--- CONSIGNE ---
Reprenez la rédaction du texte sur les jardins de Babylonstoren à la suite de sa dernière phrase.

--- TEXTE PROPOSÉ ---
▶
A environ 60 km de Cape Town, au cœur de vignobles légendaires où les Chardonnay et autres Pinot noir font la loi, non loin de la charmante petite ville de Franschhoek, se développent paisiblement, les jardins de Babylonstoren, en référence à une montagne voisine du même nom. Autour d’une ferme traditionnelle de style hollandais « Cape Dutch » de la fin du XVIIème, derrière des murs blanchis à la chaux, ces jardins, – à la fois ornementaux mais aussi et surtout nourriciers -, font exception dans un magnifique décor montagneux de carte postale. Karen Roos, éditrice de magazines de décoration et son mari Koos Bekker, homme d’affaires, passionné de botanique et d’histoire, ont décidé en 2007 de restaurer cet immense domaine de 200 ha et d’y créer un éden exubérant, beau et gourmand. Pour accéder à leur rêve, ils font appel à Patrice Taravella, architecte paysagiste français réputé notamment pour ses fabuleux jardins du prieuré Notre-Dame d’Orsan non loin de Châteauroux dans le Limousin. Une réhabilitation réalisée de main de maître. Ensemble, ils transforment les terres abandonnées de Babylonstoren en un lieu accueillant et unique, réunissant au fil du temps un jardin contemporain, un restaurant gastronomique et un hôtel de charme. Tout un programme pour un jardin des délices.
◀
--- CONTENU DES DONNÉES ---
▶
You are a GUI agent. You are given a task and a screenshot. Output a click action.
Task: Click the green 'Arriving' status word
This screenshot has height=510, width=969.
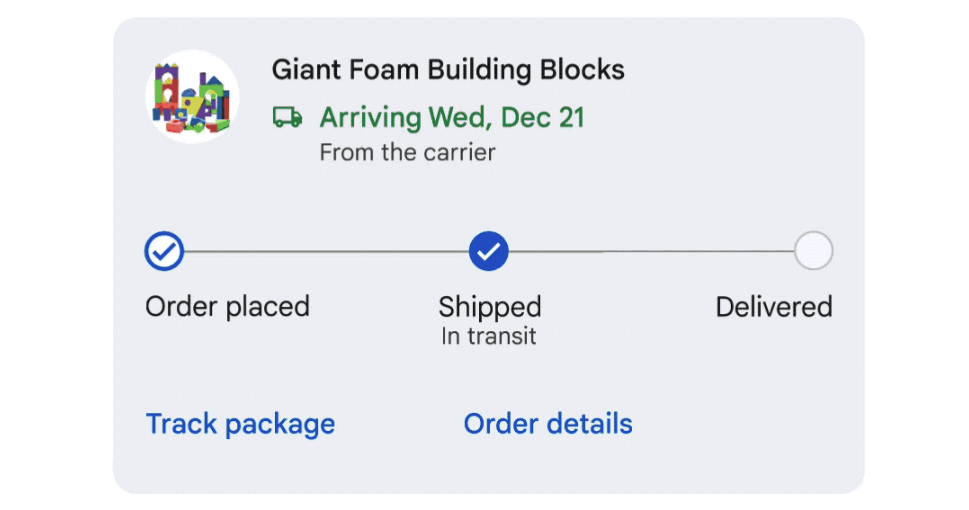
◀
--- RÉPONSE ATTENDUE ---
Tradition et modernité
Comme à Orsan, Patrice Taravella commence par entreprendre une recherche historique. Avec les époux Roos-Bekker, il n’y a qu’une évidence et une seule voie à suivre, celle du Company’s Garden, à Cape Town, un jardin historique de la Compagnie néerlandaise des Indes Orientales, qui au XVIIème siècle approvisionnait les bateaux et grands navires sur leur route entre l’Europe et l’Asie. Le Cap était une étape idéalement située à la moitié de ce long périple, et permettait aux marins de faire des provisions de légumes notamment des tubercules suffisamment résistants et des fruits, tels des agrumes riches en vitamine C. A l’époque, au pied de la célèbre Table Mountain, on expérimentait un nombre impressionnant de plantes et de graines venues de tous les coins du globe.
Ici, à Babylonstoren, l’idée est de maintenir ces traditions horticoles tout en créant un conservatoire de variétés anciennes et aussi de développer un jardin expérimental pour essayer et acclimater des légumes nouveaux, le tout, en respectant les principes du jardinage écologique.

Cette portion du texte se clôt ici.